In its most recent earnings report, revenue for the first quarter came in at $1.41 billion, up from $1.29 billion the year before and ahead of the $1.39 billion analysts had expected. Same-store sales rose 5.6%, which is a strong sign of both loyalty and relevance. Net income hit $215 million, up from $179.9 million. And diluted earnings per share (EPS) came in at $0.76, compared to $0.63 last year. These numbers show that Dollarama isn’t just surviving; it’s thriving.
Growing strong
Part of what makes this growth so impressive is the Canadian stock’s ability to scale efficiently. Operating margins remain around 23%, which is extremely strong for a retailer. And its return on equity sits at a whopping 148.9%. That tells you the business is not only profitable but well-managed.
There’s also the international angle. Dollarama owns a 50.1% stake in Dollarcity, a Latin American discount retailer with stores in Colombia, Guatemala, El Salvador, and Peru. While still smaller in size, Dollarcity is growing fast and offers a long-term growth story outside Canada. In the last quarter alone, it opened 18 new stores, bringing its total to 558. Over time, this international arm could become a major earnings contributor, especially as economies in the region mature.
Safe and stable
One of the biggest advantages Dollarama has is its built-in defence against economic downturns. When times get tough, people tend to cut back on big purchases, but they still need everyday items. That’s when places like Dollarama shine. It offers affordable versions of essential products, and that keeps foot traffic steady even when inflation bites. In a way, it acts like a hedge against recession in your portfolio, which is something many investors are looking for right now.
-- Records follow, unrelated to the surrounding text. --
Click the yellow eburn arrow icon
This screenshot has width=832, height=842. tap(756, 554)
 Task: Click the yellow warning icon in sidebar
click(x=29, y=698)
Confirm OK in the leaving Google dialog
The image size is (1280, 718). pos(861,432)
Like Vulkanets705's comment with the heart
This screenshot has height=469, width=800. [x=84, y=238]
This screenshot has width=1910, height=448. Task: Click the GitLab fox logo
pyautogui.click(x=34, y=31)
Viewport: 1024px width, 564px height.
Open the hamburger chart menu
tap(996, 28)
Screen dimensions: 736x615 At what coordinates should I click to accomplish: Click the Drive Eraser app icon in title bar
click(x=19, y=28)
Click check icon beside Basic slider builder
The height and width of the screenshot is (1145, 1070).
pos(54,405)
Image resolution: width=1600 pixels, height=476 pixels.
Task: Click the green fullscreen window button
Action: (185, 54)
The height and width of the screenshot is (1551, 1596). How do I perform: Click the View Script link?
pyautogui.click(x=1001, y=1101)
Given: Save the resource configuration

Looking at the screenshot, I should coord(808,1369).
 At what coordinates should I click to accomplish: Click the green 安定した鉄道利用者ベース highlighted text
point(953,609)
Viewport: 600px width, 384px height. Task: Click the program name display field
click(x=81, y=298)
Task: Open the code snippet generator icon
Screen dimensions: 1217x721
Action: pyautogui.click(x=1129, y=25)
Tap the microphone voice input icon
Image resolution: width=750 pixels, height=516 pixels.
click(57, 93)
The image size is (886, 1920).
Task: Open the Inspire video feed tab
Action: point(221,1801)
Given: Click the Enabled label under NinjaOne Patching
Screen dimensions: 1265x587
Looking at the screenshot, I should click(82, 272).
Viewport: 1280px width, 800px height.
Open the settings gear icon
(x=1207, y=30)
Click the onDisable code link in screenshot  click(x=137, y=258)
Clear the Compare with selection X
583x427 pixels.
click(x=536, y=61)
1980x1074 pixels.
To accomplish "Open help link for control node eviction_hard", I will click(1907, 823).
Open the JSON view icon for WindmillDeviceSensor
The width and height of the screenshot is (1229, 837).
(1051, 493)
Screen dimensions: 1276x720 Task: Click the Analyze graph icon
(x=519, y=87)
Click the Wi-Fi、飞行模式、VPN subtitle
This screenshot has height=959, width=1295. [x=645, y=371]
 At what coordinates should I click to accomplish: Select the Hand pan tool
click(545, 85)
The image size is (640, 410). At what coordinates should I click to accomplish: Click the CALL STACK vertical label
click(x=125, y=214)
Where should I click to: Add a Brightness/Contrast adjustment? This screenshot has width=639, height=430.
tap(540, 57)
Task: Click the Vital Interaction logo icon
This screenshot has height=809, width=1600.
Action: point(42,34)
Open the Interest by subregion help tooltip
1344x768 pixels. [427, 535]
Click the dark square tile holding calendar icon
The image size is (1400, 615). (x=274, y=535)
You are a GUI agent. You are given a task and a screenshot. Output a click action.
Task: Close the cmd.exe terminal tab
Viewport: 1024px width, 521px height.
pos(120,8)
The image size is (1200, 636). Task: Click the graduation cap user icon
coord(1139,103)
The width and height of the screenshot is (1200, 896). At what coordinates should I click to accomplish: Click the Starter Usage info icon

Even better, Dollarama is still expanding. The Canadian stock plans to reach 2,000 stores by 2031, and it’s well on its way. It has also steadily increased its price-point ceiling to $5 in recent years, allowing for more flexibility in product offerings while maintaining its value image. That gives it room to adapt to inflation and changing consumer demands without losing its core identity.
Bottom line
If you’re looking for a high-risk, high-reward stock that could double overnight, Dollarama isn’t it. But if you want a smart, stable place to invest $500, something that grows quietly, pays a dividend, and keeps showing up in earnings season, it’s hard to find better. It’s the kind of stock that rewards patience, and in this market, patience is a rare and valuable asset.